マイの言葉にマナは大切な事に気がついた。弐の世界にある天記神の図書館から現世の図書館はランダムだ。どこに飛ばされるかわからない。


「ま、まあ、出てから考えよう」

盲点だったと頭を抱えるマナにプラズマは顔をひきつらせて頷いた。


とりあえず外に出たマナ達は場所の確認のため駅前の地図を眺めた。この図書館は駅近にある図書館だった。駅前はごちゃごちゃ人が行き交っているが皆オブジェのように固まっている。うるさい環境だが音がまるでない。

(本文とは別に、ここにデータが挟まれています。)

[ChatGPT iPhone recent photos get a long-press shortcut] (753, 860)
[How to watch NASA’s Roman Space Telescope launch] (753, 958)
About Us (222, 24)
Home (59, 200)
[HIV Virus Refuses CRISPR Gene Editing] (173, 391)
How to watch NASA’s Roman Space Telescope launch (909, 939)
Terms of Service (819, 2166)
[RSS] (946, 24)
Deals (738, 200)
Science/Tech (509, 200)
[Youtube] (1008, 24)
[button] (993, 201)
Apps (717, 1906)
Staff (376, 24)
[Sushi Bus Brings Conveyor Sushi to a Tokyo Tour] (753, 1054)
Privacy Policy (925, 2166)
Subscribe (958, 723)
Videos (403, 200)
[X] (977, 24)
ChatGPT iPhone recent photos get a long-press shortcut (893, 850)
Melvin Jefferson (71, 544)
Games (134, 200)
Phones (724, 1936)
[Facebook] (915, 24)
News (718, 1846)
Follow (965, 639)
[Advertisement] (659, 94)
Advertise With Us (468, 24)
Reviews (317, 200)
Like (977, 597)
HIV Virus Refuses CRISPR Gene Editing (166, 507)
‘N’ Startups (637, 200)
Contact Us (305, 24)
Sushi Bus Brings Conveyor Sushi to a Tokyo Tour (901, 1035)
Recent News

「あ!ここ、あの学校がある近くの図書館だ!良かった!奇跡だ!」

マナは月影藤高校の文字を見つけた。この学校はマナが壱の世界に来た時、はじめてアヤとサキに会った場所だ。


「近かったか!良かった」

「マナさん、どこら辺に神社があるかわかりますか?」

喜ぶプラズマの横で健が辺りを見回しながら尋ねた。


「わかるよ。学校の屋上で見たの」

「じゃあ、さっさと行くぜ。さっきから誰かに見られてるような変な感覚がするんだよ」

プラズマは顔をしかめ、気配をうかがったがよくわからなかった。


「私も感じる。とりあえず行こうか」

マナも気持ち悪さを感じながら神社へと歩き出した。